In contrast with the previous reported cases, no synovectomy was done, given the severe COPD as a major risk factor for general anaesthesia, while the patient refused local anaesthesia. Fluconazole therapy may have failed because there was no source control by means of synovectomy. Another explanation for therapy failure may be the induction of fluconazole resistance. Indeed, new cultures at the time of relapse revealed reduced susceptibility for fluconazole. Resistance of Candida albicans to fluconazole is rare.(7-9) Approximately 2 % of Candida albicans seem to be resistant to fluconazole in an analysis from the ARTEMIS DISK global antifungal surveillance study(7). No trend to increasing numbers of fluconazole resistant Candida albicans species could be withhold over the last ten years. This resistance of Candida species to fluconazole is described mostly in immunosuppressed patients or patients who were treated with azoles before.(10, 11) From that point of view our patient was at risk for developing fluconazole resistance as he suffered in the past both Candida oesophagitis and spondylodiscitis which were treated with fluconazole and may have induced resistance to fluconazole. However, one may be irrelevant as both the Candida oesophagitis and the spondylodiscitis were over one year apart from the tenosynovitis and second, a sensitive strain of Candida albicans was documented in the first episode of Candida tenosynovitis.
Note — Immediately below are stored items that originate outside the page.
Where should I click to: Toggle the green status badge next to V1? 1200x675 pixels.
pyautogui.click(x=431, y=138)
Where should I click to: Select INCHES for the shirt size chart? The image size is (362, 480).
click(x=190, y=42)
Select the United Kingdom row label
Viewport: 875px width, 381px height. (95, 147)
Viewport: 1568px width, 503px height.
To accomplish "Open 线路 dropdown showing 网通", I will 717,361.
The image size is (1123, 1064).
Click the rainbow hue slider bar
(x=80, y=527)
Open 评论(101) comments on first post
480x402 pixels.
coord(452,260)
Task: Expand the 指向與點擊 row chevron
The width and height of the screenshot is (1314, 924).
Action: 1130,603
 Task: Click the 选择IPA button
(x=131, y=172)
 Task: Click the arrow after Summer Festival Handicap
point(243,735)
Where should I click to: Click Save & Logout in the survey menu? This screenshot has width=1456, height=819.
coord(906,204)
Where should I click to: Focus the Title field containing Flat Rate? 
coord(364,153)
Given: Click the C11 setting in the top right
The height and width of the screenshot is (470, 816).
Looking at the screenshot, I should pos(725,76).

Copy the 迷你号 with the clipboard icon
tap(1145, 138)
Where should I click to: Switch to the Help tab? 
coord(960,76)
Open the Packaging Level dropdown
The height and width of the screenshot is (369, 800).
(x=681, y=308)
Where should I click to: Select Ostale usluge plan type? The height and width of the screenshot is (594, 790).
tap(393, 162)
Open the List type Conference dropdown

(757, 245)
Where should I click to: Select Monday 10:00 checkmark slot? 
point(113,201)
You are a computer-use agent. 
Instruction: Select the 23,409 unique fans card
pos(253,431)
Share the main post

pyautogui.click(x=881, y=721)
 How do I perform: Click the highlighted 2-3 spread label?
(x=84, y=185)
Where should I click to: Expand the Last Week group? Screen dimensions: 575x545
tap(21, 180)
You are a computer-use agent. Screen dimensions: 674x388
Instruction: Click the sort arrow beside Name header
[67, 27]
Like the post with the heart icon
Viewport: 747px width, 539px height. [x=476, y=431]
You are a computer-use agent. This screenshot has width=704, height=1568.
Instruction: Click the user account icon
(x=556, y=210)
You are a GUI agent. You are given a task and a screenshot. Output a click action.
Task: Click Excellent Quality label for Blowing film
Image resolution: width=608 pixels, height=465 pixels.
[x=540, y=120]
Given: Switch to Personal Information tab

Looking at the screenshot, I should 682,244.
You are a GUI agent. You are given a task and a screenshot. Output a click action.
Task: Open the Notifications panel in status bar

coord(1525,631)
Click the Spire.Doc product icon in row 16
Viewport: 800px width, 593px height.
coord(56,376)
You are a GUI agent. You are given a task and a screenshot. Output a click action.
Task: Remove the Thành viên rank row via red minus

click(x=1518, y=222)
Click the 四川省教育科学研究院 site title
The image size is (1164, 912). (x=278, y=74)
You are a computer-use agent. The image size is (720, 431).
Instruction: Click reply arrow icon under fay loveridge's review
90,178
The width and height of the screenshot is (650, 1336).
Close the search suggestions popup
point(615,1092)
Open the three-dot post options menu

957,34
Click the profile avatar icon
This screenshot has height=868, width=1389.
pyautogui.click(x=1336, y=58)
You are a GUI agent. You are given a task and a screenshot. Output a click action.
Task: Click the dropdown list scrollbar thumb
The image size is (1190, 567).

After failure of fluconazole, voriconazole was started. This was a clinical decision rather than stated with microbiological data. Voriconazole is known to have a very high bioavailability of more than 90 % and is well distributed through the body with excellent penetration in the tenosynovial fluid. (12, 13) In addition, long term oral therapy is possible with voriconazole. Complete resolution of the tenosynovial inflammation was achieved under therapy with voriconazole, although recurrence occurred when voriconazole was stopped. As voriconazole is also member of the azoles, it is prone to the same resistance mechanisms as those of fluconazole resistant Candida strains. Cross resistance between different azoles is known to occur especially in patients with prior azole exposure(14-16). In the ARTEMIS Disk global antifungal surveillance study 28.8% of the fluconazole resistant Candida albicans strains remained sensitive to voriconazole(8). In this case the tenosynovial inflammation recurred five months after ending the voriconazole, which may indicate that there might have occurred cross-resistance between fluconazole and voriconazole, leading to the development of a susceptible dose dependent strain. Susceptibility testing for voriconazole was not done, therefore decreased susceptibility could not be confirmed by microbiological data. The success in suppressing the symptoms again after restarting voriconazole, reduces the possibility that the strain reached complete resistance.
As this case presented a few years ago standard treatment guidelines for fungal infections evolved a lot. Current ECCMID guidelines recommend pharmacological treatment with echinocandin as first choice, but these were not available at the time of presentation or relapse(17).
To our knowledge this is the first reported case with successful suppression of Candida tenosynovitis without performing surgery to reduce the infected tissue. This may indicate that oral voriconazole penetrates adequately in the synovial fluid to reach fungostatic concentrations.